Para filosof pun tanpa membuka ayat Al Qur’an merasa yakin bahwa harus ada keadilan jiwa. Sebab dengan begitu kebenaran dan keadilan bisa ditegakan, kemudian dasar moral kehidupan menjadi kuat, optimisme itu kemudian mempunyai alasan.
Bagi orang mukmin wafat tidak perlu ditakuti bahkan seharusnya ditunggu-tunggu, kita boleh berdo’a yaitu dengan cara mengharap dengan amal perbuatan.
Bagi seseorang sholeh, setiap kali Allah disebut Rahman dan Rahim yang dirindukan kampung halaman yaitu kembali kealam arwah. Jadi kalau alam rahim artinya alam yang penuh kasih sayang, alam arwah Rahim, maka semoga arwahnya diterima disisi Allah, maksudnya dalam kehidupan yang damai bersama Allah yang Rahman dan Rahim. Ada semacam kerinduan, sehingga orang Sufi mengatakan :
“ Kematian adalah pintu gerbang untuk lebih dekat kepada yang dicintai “.

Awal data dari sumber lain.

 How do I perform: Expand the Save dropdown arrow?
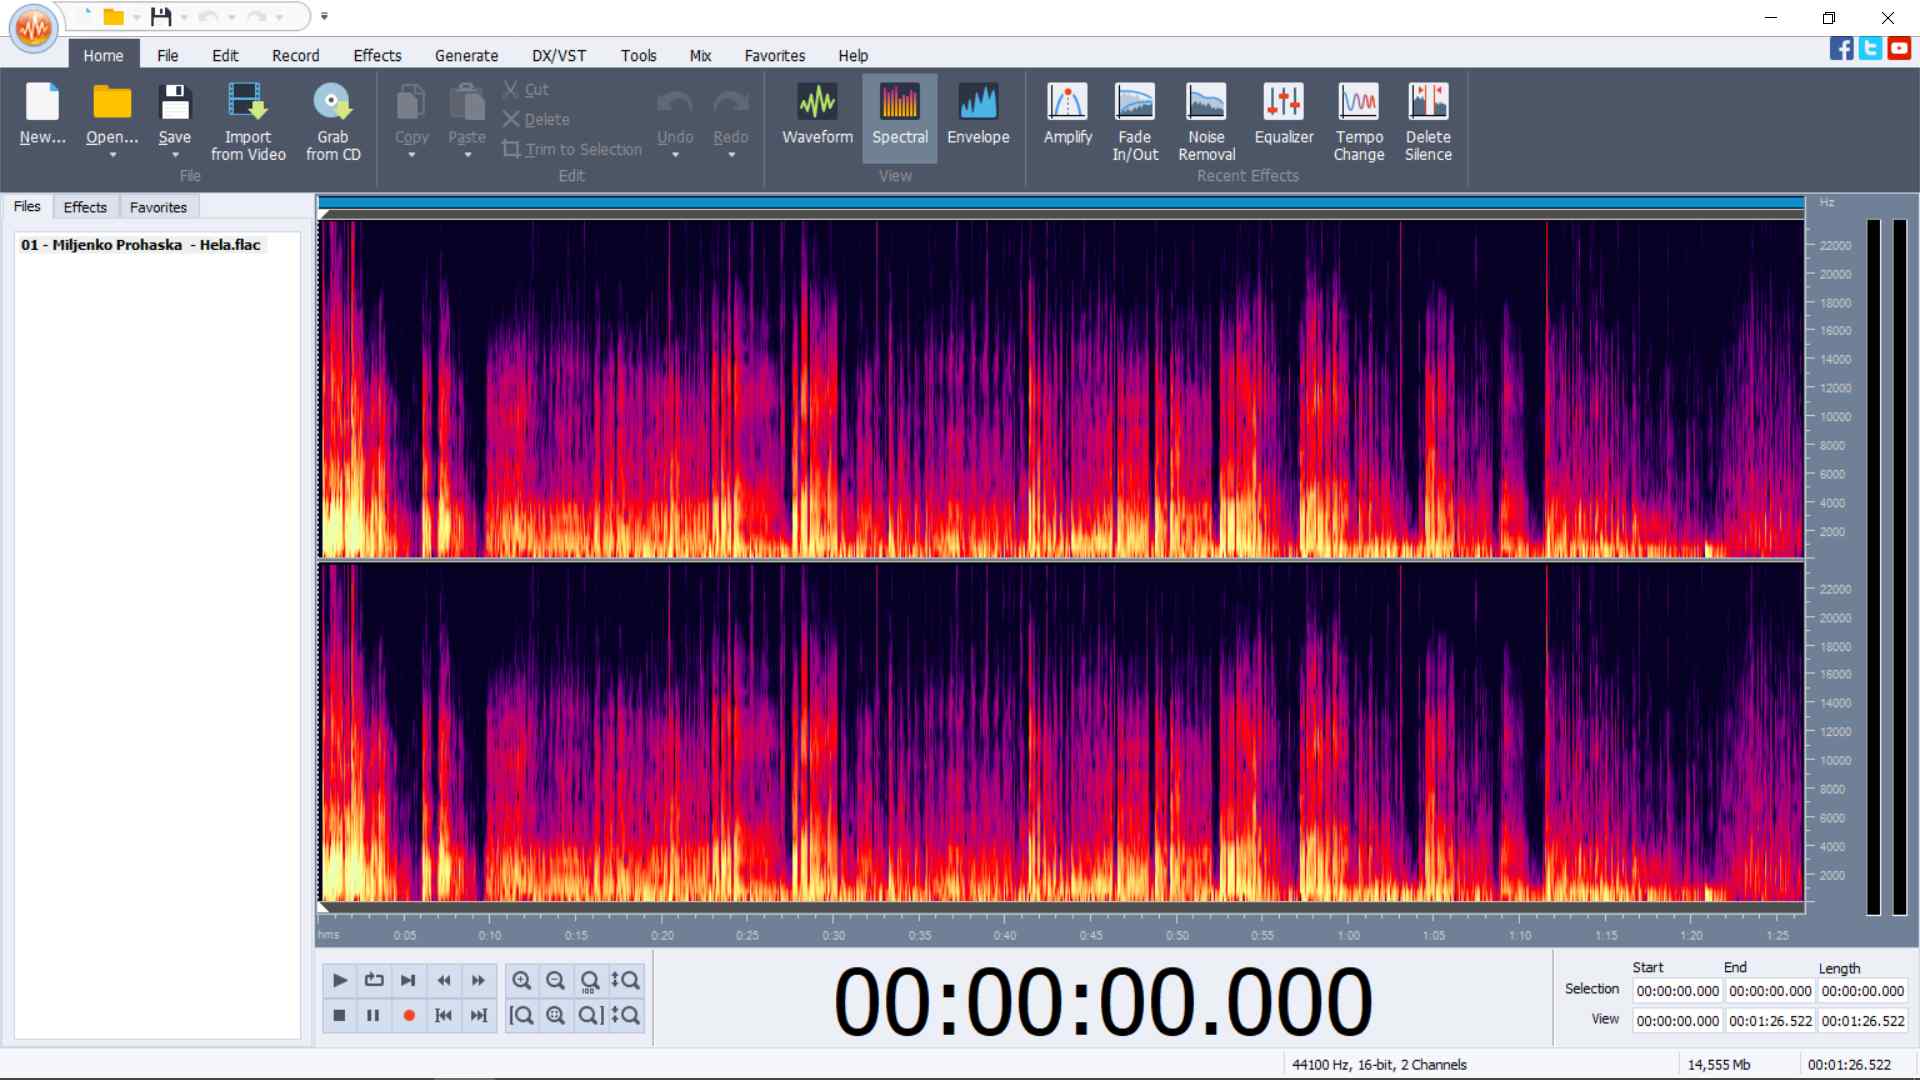[175, 155]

Jadi kematian tidak perlu ditakuti, tapi kapan lebih dekat kepada Allah yaitu melalui kematian. Jadi semakin tua jangan takut dengan kematian tapi harus gembira karena akan kembali kekampung halaman.
Kalau dilihat grafik manusia sampai umur dua puluh pertama memasuki umur kronologis, kaitannya dengan body yang dimanjakan. Umur dua puluh kedua secara psikologis sudah agak dewasa, maka para Nabi pun rata-rata berumur empat puluhan tahun, sedangkan dua puluh ketiga memasuki umur psikologis spiritual. Masa akhir dari kronologi umur yang diberikan Allah SWT.